Depressing, no? In 2001, we paid $2000 a month for a 450 sq.ft. apartment in Manhattan... I shudder to think what it's going for now.

Anyway, this Sunday's Magazine had an article on the "superspecialized workers who serve the supperrich" of NYC, such as nannies, party planners, etc. One guy's profession in particular caught my eye- William D. Zabel, Postnup Lawyer.

If you're a "nonmoneyed spouse", this man is the Angel of Death

"What the hell is a postnup?!" I wondered. Here's the blurb from the magazine:

Postnups” — or postnuptial agreements — “are usually for couples without prenups,” says Zabel, a trusts and estates lawyer with Schulte, Roth & Zabel. Why people get postnups: “Either the nonmoneyed spouse — usually the wife — in a 30-to-40-year marriage wants to know what she’s worth and gain some financial security, or the moneyed spouse in a newer relationship — usually the husband, and these days, often a young hedge-fund manager — wants to see if the wife is in it for the money and wants to cap the assets paid out if the marriage were to end in divorce.” Do his postnup negotiations ever lead to divorce? They usually help a marriage, because “everybody knows where they stand.”
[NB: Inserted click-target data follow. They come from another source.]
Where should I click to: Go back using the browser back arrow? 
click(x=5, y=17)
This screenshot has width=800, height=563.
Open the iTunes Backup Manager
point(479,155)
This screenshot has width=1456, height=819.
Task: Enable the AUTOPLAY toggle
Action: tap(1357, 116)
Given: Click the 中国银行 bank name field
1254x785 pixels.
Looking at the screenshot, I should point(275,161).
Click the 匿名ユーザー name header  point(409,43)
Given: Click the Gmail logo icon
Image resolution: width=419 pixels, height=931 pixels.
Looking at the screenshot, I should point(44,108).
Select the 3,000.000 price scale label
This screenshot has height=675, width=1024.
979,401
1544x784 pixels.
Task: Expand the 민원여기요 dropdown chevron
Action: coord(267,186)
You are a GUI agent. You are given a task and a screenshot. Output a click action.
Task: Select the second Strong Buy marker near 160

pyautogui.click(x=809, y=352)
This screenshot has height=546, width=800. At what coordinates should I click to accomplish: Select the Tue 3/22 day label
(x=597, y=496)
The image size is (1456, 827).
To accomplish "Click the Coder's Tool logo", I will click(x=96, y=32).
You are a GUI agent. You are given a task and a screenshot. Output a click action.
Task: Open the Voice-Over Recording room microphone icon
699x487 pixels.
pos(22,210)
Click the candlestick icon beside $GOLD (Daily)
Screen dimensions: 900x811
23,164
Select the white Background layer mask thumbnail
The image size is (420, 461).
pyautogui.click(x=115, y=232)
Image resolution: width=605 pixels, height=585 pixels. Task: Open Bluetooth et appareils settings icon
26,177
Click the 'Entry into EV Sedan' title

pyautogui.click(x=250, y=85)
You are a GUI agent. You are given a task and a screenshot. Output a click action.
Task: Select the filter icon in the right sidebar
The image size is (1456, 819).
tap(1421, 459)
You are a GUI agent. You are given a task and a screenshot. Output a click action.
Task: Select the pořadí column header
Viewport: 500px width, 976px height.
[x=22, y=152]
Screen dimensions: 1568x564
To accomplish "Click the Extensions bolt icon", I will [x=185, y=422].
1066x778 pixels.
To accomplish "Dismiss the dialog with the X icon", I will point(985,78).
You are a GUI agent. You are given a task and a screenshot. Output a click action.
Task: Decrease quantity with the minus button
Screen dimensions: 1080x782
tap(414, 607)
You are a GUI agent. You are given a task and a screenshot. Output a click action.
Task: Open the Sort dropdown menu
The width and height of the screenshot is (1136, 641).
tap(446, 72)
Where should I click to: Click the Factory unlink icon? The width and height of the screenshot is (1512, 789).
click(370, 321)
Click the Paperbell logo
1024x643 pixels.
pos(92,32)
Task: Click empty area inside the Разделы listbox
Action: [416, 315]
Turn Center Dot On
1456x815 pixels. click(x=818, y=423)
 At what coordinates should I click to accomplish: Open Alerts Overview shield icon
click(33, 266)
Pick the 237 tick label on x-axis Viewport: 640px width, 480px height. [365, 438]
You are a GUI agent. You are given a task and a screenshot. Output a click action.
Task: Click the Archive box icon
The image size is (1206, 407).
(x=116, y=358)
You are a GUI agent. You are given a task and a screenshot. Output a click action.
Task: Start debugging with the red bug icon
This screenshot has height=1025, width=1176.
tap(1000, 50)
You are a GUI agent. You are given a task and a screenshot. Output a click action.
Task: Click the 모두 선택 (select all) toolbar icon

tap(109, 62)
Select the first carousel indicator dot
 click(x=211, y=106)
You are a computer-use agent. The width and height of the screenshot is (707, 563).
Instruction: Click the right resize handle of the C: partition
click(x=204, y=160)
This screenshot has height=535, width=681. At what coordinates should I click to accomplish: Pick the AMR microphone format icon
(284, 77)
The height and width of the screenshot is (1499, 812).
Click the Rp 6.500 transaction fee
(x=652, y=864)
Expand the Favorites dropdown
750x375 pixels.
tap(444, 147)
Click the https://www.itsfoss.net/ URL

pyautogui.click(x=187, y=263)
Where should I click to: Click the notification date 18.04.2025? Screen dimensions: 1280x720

Although I'd never heard of such a thing, my gut was in instant disagreement with Zabel's assertion that postnups usually help a marriage. After discovering that "postnuptial agreement" isn't even in the dictionary (though "prenuptial agreement" is), I poked around a little more and found a Time article from 2001 that made more sense to me.

After shocking me (I'm easily shockable these days apparently) with the stat that 20% of newly married couples get prenups, the article lists other reasons that couples get a postnup, including dramatic changes in finances from an inheritance, protection from liabilities one of the spouses may be experiencing in business, and controlling inheritance paths in blended families.

Blake Edwards' films contained hilarious/terrifying perspectives of marriage

I am a happily married man, and admittedly naïve when it comes to marital ruthlessness , but I have been around the block enough to understand (to a certain degree, anyway) why a party with a sizeable amount of wealth wants to protect themselves from someone entering into marriage under false pretenses.

What I don't understand is how any spouse could feel anything but impending doom if, after their marriage partner inherited a big chunk of change, called in the lawyers to cap how much they could get in the event of a divorce. Wouldn't that signal something awful on the horizon if it happened to you? Or am I just being Mr. Sensitive Guy?